Where do you live? In a house

how do you know when you're a man? massive erection.

I just pooped in my boyfriends mouth. He ate it. Ps. I am a boy

finding out that when you had sex with that prostitute, you severely injured your urethra tube and you cannot create urine or spurm.

A priest, R Kelly, and Michael Jackson walk into a bar. They proceed to molest small children.

Man 1: HEY DUDE! Man 2: Go shoot yourself

refridgrator

What's the difference between a black businessman and a white businessman? Their skin colour.

theres a kitten stuck in a tree, whats wrong? it's dead

Boner

Your mom is so fat that she steps on the scale and sees a relatively large number compared to the rest of human society.

The jets are a good team..

who is jacked and looks like a beast? • James Cornish

A pregnant woman walks into a bar and miscarries.

your social life.

I like peanuts. I like peanuts. I like peanuts. I'm allergic to peanuts. DAMIT

Grandma got ran over by a reindeer. She died

I'm getting tired of nazi jokes. ANNE FRANKly I'm quite offended

a horse walks into a bar the bartender says "why such the long face?" the horse is now crying in tears because the bartender made him. by Brennan pickrell

u suck

Why did the man talk to the potato? Because hes stupid.

Q: What do you call the first black guy who swam in the ocean? A: Triangle.

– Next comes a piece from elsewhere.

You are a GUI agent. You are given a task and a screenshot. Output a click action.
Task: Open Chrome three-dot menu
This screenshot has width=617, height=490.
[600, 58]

What is hotter than a lightbulb. The Sun.

Have you ever ate a donut? Yes I have. In fact, the donut I ate recently was fairly delicious.

Anti Joke

What are Antijokes? Anti Jokes (or Anti Humor) is a type of comedy in which the uses is set up to expect a typical joke setup however the joke ends with such anticlimax that it becomes funny in its own right. The lack of punchline is the punchline.

Our Updated iOS App!

We've just released huge update to the iOS app! Now, access all your favorite text and photo sites like Anti-Joke, DIYLOL! A few things didn't make the original cut (like comments) but they'll be back soon. Best of all, the app is now FREE! Get it here.

The Anti Joke Book


NEW ANTI-JOKE BOOK!  Now that we've resolved the printing issues with our publisher, check out the BRAND SPANKING NEW Anti-Joke Book!

MOAR??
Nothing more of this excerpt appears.